[DATA FOR ANALYSIS]

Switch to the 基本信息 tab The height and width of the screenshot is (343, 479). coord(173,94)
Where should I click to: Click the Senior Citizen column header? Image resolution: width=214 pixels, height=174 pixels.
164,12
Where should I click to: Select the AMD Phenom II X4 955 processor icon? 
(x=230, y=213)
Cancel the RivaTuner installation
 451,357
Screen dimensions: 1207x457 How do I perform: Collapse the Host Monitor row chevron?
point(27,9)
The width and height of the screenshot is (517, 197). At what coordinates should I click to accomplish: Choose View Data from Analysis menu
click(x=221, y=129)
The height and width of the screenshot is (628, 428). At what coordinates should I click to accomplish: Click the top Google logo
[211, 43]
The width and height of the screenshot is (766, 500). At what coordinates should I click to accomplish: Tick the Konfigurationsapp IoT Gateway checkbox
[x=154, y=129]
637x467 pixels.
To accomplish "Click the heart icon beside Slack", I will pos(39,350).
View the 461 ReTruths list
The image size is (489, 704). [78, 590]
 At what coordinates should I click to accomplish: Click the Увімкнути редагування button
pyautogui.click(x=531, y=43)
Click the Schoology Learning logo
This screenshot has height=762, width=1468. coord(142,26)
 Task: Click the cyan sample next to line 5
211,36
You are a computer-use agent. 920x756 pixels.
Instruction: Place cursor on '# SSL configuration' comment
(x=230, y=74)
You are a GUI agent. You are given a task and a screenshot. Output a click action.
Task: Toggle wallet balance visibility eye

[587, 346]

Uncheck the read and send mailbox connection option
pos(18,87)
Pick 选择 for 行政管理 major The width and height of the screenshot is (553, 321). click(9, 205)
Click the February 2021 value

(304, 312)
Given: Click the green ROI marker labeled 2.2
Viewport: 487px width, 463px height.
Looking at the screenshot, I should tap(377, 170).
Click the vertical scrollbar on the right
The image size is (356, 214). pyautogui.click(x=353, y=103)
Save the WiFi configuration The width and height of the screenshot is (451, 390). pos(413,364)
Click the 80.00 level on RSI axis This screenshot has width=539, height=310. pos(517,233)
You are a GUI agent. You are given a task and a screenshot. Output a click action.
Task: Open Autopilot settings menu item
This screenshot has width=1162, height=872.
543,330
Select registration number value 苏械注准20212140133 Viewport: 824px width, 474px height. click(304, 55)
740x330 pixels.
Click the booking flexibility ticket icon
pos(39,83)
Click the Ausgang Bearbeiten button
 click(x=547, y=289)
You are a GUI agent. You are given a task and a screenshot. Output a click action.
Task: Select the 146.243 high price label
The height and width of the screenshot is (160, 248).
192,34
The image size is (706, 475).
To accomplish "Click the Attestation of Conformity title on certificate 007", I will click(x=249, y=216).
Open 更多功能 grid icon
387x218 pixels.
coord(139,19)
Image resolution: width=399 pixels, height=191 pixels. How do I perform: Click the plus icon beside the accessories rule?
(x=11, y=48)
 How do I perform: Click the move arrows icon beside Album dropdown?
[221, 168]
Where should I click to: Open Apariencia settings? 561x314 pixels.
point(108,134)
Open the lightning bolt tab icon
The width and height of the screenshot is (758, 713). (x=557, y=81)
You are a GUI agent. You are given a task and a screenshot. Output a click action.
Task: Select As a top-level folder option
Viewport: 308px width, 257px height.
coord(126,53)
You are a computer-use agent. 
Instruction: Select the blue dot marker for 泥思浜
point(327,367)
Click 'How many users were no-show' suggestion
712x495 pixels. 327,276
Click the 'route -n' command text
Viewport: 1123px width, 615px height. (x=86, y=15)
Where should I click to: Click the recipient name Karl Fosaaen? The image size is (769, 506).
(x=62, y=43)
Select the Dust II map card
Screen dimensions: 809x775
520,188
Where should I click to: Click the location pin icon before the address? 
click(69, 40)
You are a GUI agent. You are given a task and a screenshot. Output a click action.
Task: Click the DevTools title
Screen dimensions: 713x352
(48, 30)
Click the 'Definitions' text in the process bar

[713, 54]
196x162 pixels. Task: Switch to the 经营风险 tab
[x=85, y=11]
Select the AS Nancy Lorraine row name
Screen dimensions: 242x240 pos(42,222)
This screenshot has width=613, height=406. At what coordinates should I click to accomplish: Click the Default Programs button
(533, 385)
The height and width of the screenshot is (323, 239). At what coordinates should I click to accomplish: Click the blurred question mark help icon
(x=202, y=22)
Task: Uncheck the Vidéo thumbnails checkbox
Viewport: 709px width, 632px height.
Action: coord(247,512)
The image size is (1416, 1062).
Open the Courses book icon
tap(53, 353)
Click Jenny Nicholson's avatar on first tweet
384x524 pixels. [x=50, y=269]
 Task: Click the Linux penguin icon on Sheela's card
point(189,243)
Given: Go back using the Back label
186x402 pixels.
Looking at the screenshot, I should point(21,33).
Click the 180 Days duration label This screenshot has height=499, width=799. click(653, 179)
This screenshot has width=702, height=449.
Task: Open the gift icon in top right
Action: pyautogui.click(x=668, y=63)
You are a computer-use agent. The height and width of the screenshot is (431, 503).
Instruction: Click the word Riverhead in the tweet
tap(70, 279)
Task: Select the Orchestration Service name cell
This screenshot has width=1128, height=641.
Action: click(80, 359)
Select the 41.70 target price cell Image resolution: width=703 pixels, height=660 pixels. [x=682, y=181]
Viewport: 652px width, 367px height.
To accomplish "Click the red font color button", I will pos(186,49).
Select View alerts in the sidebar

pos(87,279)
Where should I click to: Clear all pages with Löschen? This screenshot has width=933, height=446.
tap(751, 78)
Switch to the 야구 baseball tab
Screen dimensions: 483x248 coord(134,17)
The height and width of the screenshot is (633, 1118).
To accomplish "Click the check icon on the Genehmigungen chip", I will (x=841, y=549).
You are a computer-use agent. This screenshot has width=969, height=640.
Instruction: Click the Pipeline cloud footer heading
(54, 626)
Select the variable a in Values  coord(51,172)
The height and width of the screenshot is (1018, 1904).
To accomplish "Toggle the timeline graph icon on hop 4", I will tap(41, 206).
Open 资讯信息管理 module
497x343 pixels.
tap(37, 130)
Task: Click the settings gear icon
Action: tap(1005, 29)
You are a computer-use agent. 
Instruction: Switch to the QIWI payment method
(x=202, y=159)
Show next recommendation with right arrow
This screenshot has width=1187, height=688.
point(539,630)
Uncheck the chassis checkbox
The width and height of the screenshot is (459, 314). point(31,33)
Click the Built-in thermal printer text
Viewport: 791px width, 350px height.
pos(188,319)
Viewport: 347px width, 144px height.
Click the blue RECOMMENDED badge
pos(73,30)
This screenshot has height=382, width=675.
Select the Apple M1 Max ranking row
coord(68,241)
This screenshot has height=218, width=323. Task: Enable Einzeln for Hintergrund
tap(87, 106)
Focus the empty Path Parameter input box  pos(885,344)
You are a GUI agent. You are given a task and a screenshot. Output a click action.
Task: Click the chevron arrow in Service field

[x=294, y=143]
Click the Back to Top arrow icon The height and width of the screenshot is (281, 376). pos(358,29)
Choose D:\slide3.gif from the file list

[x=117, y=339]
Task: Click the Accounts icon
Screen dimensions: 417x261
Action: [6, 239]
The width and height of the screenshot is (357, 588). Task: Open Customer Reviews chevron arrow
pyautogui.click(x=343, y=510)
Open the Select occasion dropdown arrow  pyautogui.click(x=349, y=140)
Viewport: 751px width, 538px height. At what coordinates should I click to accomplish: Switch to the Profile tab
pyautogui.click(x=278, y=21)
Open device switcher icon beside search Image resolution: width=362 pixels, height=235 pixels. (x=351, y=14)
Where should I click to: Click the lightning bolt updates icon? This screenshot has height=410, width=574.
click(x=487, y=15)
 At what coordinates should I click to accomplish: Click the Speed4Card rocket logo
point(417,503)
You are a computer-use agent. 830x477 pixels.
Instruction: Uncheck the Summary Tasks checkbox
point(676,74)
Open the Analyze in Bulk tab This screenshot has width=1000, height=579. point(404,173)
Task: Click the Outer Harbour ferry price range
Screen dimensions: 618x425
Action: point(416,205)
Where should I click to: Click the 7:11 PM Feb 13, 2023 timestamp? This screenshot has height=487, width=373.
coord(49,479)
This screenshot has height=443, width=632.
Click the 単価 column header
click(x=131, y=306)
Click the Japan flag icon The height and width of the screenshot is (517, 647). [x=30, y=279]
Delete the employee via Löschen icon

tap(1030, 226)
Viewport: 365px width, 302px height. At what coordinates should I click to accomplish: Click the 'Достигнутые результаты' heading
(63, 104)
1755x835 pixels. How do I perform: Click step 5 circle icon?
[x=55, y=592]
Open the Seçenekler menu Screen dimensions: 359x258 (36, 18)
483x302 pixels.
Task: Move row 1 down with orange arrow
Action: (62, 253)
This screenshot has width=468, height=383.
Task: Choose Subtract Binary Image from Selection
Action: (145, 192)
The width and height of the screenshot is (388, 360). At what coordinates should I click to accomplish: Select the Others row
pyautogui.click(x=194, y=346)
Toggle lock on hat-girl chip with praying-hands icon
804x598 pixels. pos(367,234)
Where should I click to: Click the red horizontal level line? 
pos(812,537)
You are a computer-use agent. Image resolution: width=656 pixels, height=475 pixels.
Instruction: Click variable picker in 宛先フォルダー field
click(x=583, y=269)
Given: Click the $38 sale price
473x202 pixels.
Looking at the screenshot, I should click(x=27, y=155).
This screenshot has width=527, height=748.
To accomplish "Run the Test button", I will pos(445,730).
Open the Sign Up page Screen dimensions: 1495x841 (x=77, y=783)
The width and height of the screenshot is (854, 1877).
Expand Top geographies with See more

[/DATA FOR ANALYSIS]

▶ YOUR TASK: Your task is to copy every line of the entries that contains the string "title".

▶ WRITTEN REPLY:
To accomplish "Click the Attestation of Conformity title on certificate 007", I will click(x=249, y=216).
Task: Click the DevTools title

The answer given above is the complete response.